- **Excerpted text**:
That was candidate Trump speaking in 2016. I think he really meant alone, meaning “by himself.” He apparently forgot, or at least misunderstood, that we live in a democracy. The presidency is only one branch of our government. There is a Congress composed of 100 Senators and 435 members of the House of Representatives, most of whom came to Washington with the expectation of playing a part in governing the country, and a Judiciary, judges who protect the Constitutional rights of all people.
Trump fancies himself the ultimate dealmaker, so he probably believed he alone could fix “it.” To paraphrase Bill Clinton, it depends upon the meaning of the word “it.” During his campaign, on October 22, 2016, Trump issued what he called his Contract with the American Voter. It was a plan that would guide his administration starting from the first day, and contained 60 promises. These are Trump’s top ten promises: Number one, of course, was to build a wall along the southern border, and number two, he would make Mexico pay for it.
Number three, “If I become president, we’re all going to be saying ‘Merry Christmas’ again.” Number four, he would get rid of Common Core (an educational initiative from 2010 that details what K–12 students throughout the country should know), and may even eliminate the Department of Education. Number five, the Environmental Protection Agency might also disappear. Number six, he would get rid of Obamacare and replace it with something “terrific” that is “so much better, so much better, so much better.”
Number seven, he would eliminate the regulatory walls between states in order to make health insurance plans available nationally. Number eight, he promised to rebuild the country’s aging infrastructure for one-third of what the United States currently pays for such projects. Number nine, he would save Medicare, Medicaid, and Social Security without cutting benefits. Number ten, he would defund Planned Parenthood. (“I will take care of women, and I have great respect for women. I do cherish women, and I will take care of women.”)
I think most of us would agree that Trump has failed to keep his promises. Could it be because he alone cannot fix much of anything?
Or maybe it’s because he has been busy using his time to Tweet that Special Counsel Robert Mueller’s report found “no collusion, no obstruction,” which isn’t true. Mueller’s report did not exonerate Trump; it said “If we had had confidence that the president clearly did not commit a crime, we would have said so [emphasis added].” The report also said, “With respect to whether the President can be found to have obstructed justice by exercising his powers under Article II of the Constitution, we concluded that Congress has authority to prohibit a President’s corrupt use of his authority in order to protect the integrity of the administration of justice…The conclusion that Congress may apply the obstruction laws to the President’s corrupt exercise of the powers of office accords with our constitutional system of checks and balances and the principle that no person is above the law.”
While Mueller couldn’t indict the president, he suggested Congress should investigate the many instances of likely obstruction of justice by Trump outlined in his 445-page report, and that Congress has the power to find a president guilty of “wrongdoing.” In other words, Congress can and should consider impeaching Trump.

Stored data
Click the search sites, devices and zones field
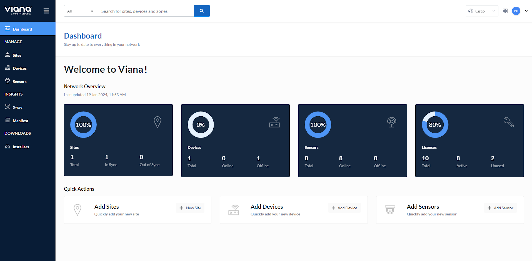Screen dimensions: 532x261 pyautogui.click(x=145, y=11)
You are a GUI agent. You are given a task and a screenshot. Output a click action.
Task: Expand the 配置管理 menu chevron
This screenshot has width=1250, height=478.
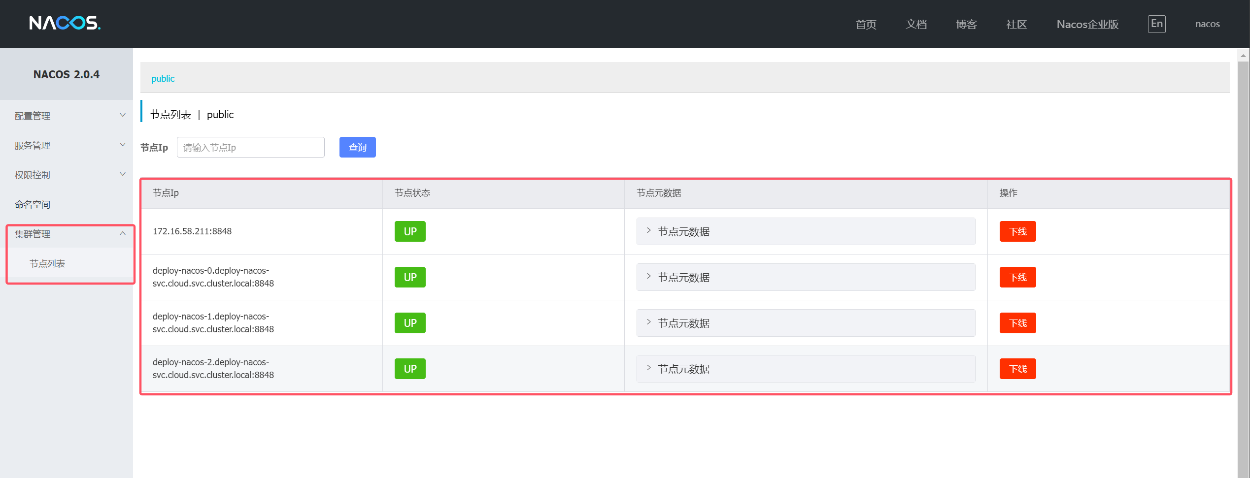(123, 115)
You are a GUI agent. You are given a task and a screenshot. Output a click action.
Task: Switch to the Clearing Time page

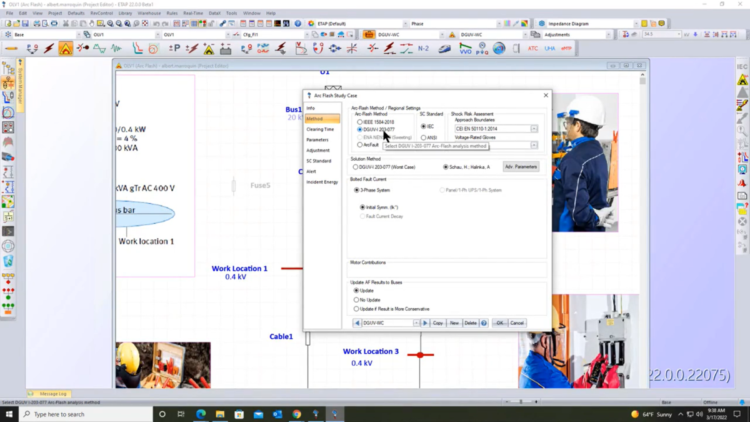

- **Assignment**: Name the programs that the piece on Trump's campaign promises says he would save without cutting benefits. The listing has nothing to do with this.

- **Response area**: Medicare, Medicaid, and Social Security.